**Material provided**
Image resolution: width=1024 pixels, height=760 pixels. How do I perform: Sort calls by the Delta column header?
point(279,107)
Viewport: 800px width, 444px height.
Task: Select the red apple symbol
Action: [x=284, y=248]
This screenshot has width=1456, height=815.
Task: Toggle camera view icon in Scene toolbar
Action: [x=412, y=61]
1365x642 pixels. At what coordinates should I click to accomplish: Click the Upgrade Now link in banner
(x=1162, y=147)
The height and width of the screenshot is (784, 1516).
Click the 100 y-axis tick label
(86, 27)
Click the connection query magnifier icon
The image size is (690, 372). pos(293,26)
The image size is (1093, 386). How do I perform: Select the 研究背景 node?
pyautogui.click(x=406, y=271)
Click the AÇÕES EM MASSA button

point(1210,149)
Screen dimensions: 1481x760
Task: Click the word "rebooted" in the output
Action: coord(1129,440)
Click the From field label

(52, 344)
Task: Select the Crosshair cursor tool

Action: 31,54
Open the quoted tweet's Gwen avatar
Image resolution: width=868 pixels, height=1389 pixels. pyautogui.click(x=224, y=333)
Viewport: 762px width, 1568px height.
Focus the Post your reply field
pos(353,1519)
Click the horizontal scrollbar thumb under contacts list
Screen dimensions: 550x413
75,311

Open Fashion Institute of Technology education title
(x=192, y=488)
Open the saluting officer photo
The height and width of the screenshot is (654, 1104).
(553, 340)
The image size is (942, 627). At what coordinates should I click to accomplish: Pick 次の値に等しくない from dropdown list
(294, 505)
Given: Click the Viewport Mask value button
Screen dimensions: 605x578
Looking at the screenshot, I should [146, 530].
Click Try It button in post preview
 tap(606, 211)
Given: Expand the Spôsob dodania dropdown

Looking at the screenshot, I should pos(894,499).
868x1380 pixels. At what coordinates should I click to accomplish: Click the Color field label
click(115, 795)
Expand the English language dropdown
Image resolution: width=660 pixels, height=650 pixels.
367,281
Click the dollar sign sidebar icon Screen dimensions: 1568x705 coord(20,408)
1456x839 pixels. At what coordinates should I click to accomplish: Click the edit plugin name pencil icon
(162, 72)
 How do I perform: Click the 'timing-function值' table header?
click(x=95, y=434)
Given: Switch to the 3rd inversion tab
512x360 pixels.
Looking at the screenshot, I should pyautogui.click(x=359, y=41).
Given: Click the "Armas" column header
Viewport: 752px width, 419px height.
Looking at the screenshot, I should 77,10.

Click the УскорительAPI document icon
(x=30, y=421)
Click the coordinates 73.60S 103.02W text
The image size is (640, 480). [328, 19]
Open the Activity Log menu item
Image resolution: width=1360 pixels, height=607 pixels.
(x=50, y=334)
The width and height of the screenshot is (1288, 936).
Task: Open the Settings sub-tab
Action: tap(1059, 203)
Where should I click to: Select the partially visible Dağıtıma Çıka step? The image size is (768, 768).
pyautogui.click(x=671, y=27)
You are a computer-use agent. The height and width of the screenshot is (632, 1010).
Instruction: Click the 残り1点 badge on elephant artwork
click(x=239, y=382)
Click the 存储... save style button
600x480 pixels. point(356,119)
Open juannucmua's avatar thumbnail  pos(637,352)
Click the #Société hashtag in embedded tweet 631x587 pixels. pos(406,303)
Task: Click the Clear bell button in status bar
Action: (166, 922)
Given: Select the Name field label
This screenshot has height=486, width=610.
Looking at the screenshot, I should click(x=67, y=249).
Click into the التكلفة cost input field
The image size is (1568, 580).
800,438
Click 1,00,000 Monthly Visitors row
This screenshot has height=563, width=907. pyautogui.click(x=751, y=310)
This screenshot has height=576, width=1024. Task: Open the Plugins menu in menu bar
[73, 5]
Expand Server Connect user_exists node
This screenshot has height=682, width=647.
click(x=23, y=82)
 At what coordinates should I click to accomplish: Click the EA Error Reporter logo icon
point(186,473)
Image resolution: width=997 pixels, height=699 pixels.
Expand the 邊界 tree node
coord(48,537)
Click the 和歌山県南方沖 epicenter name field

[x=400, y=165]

**Brief**
Rewrite each of these lines, changing every "dropdown" to "combo box" and leaving everything else the same.

**Worked answer**
Image resolution: width=1024 pixels, height=760 pixels. How do I perform: Sort calls by the Delta column header?
point(279,107)
Viewport: 800px width, 444px height.
Task: Select the red apple symbol
Action: [x=284, y=248]
This screenshot has width=1456, height=815.
Task: Toggle camera view icon in Scene toolbar
Action: [x=412, y=61]
1365x642 pixels. At what coordinates should I click to accomplish: Click the Upgrade Now link in banner
(x=1162, y=147)
The height and width of the screenshot is (784, 1516).
Click the 100 y-axis tick label
(86, 27)
Click the connection query magnifier icon
The image size is (690, 372). pos(293,26)
The image size is (1093, 386). How do I perform: Select the 研究背景 node?
pyautogui.click(x=406, y=271)
Click the AÇÕES EM MASSA button

point(1210,149)
Screen dimensions: 1481x760
Task: Click the word "rebooted" in the output
Action: coord(1129,440)
Click the From field label

(52, 344)
Task: Select the Crosshair cursor tool

Action: 31,54
Open the quoted tweet's Gwen avatar
Image resolution: width=868 pixels, height=1389 pixels. pyautogui.click(x=224, y=333)
Viewport: 762px width, 1568px height.
Focus the Post your reply field
pos(353,1519)
Click the horizontal scrollbar thumb under contacts list
Screen dimensions: 550x413
75,311

Open Fashion Institute of Technology education title
(x=192, y=488)
Open the saluting officer photo
The height and width of the screenshot is (654, 1104).
(553, 340)
The image size is (942, 627). At what coordinates should I click to accomplish: Pick 次の値に等しくない from combo box list
(294, 505)
Given: Click the Viewport Mask value button
Screen dimensions: 605x578
Looking at the screenshot, I should [146, 530].
Click Try It button in post preview
 tap(606, 211)
Given: Expand the Spôsob dodania combo box

Looking at the screenshot, I should pos(894,499).
868x1380 pixels. At what coordinates should I click to accomplish: Click the Color field label
click(115, 795)
Expand the English language combo box
Image resolution: width=660 pixels, height=650 pixels.
367,281
Click the dollar sign sidebar icon Screen dimensions: 1568x705 coord(20,408)
1456x839 pixels. At what coordinates should I click to accomplish: Click the edit plugin name pencil icon
(162, 72)
 How do I perform: Click the 'timing-function值' table header?
click(x=95, y=434)
Given: Switch to the 3rd inversion tab
512x360 pixels.
Looking at the screenshot, I should pyautogui.click(x=359, y=41).
Given: Click the "Armas" column header
Viewport: 752px width, 419px height.
Looking at the screenshot, I should 77,10.

Click the УскорительAPI document icon
(x=30, y=421)
Click the coordinates 73.60S 103.02W text
The image size is (640, 480). [328, 19]
Open the Activity Log menu item
Image resolution: width=1360 pixels, height=607 pixels.
(x=50, y=334)
The width and height of the screenshot is (1288, 936).
Task: Open the Settings sub-tab
Action: tap(1059, 203)
Where should I click to: Select the partially visible Dağıtıma Çıka step? The image size is (768, 768).
pyautogui.click(x=671, y=27)
You are a computer-use agent. The height and width of the screenshot is (632, 1010).
Instruction: Click the 残り1点 badge on elephant artwork
click(x=239, y=382)
Click the 存储... save style button
600x480 pixels. point(356,119)
Open juannucmua's avatar thumbnail  pos(637,352)
Click the #Société hashtag in embedded tweet 631x587 pixels. pos(406,303)
Task: Click the Clear bell button in status bar
Action: (166, 922)
Given: Select the Name field label
This screenshot has height=486, width=610.
Looking at the screenshot, I should click(x=67, y=249).
Click into the التكلفة cost input field
The image size is (1568, 580).
800,438
Click 1,00,000 Monthly Visitors row
This screenshot has height=563, width=907. pyautogui.click(x=751, y=310)
This screenshot has height=576, width=1024. Task: Open the Plugins menu in menu bar
[73, 5]
Expand Server Connect user_exists node
This screenshot has height=682, width=647.
click(x=23, y=82)
 At what coordinates should I click to accomplish: Click the EA Error Reporter logo icon
point(186,473)
Image resolution: width=997 pixels, height=699 pixels.
Expand the 邊界 tree node
coord(48,537)
Click the 和歌山県南方沖 epicenter name field

[x=400, y=165]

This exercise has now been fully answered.